笑顔で質問に答える斎藤選手。対談は終始和やかな雰囲気で進んでいった

――大学生アスリートとして練習に励んでいる選手たちにメッセージをお願いします

 一番最初に話しましたけど、とても僕としては充実した4年間でしたし、いい思い出しかないです。優勝したことも、すごくつらい練習をしたことも、下級生として雑用をさせられたときも、すごくつらいときもありました。でも、全部が全部全力でやり切ったから後悔はないですね。もう戻りたくはないですが。
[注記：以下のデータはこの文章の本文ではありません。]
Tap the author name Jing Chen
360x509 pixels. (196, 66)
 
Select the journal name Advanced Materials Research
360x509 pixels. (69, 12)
現役の大学生の選手たちには、そういう気持ちを大事にしてほしいと思います。理屈で考えるよりも、とりあえず突っ走ってみるというか。僕はそれがすごくいい思い出として残っているので、そうしてほしいなと思います。

――この春に早大に入学してくる新入生に対してもメッセージをお願いします

 何がいいかな…。逆に新入生に何て言う?(笑)
  4人とも考えてみてよ(笑)。

(取材陣が新入生へのメッセージを述べる時間が続く)

 ヒントを貰おうと思ったのに、みんな当たり障りのない(メッセージ)(笑)。何か自分の中でやり切ったと思えるようなものを見つけて、それを4年間通してやり切ってほしいなと思います。

――ありがとうございました!

(取材 小原央、篠田雄大、萩原怜那、山田流之介 編集 山田流之介)

今後の活躍にも期待です!

◆斎藤佑樹(さいとう・ゆうき)

1988(昭 63)年6月6日生まれ。176センチ、77キロ。東京・早実高出身。教育学部卒。投手。右投右打。対談中にも少し触れていましたが、斎藤選手はカメラが好きなのだそうです。取材陣のカメラにも「そのカメラ、フルサイズ(のセンサー)?」と興味津々。対談終了後に紙面用の写真を撮らせていただいた際には、なぜか斎藤選手がカメラマンとなり、逆に取材陣を撮りだす場面もありました。最終的には、「早稲田スポーツ? 敵じゃん」と言いながら近づいてきた慶大出身の白村明弘選手をパシャリ。綺麗に撮れていました。

白村選手は斎藤選手の写真に写りこもうとするなど、茶目っ気たっぷりな姿を見せていました。『昨日の敵は今日の友』という言葉があるように、卒業してしまえば敵も味方も関係ありません。早大出身であればもちろんですが、早稲田スポーツは東京六大学出身の選手たちを応援しています!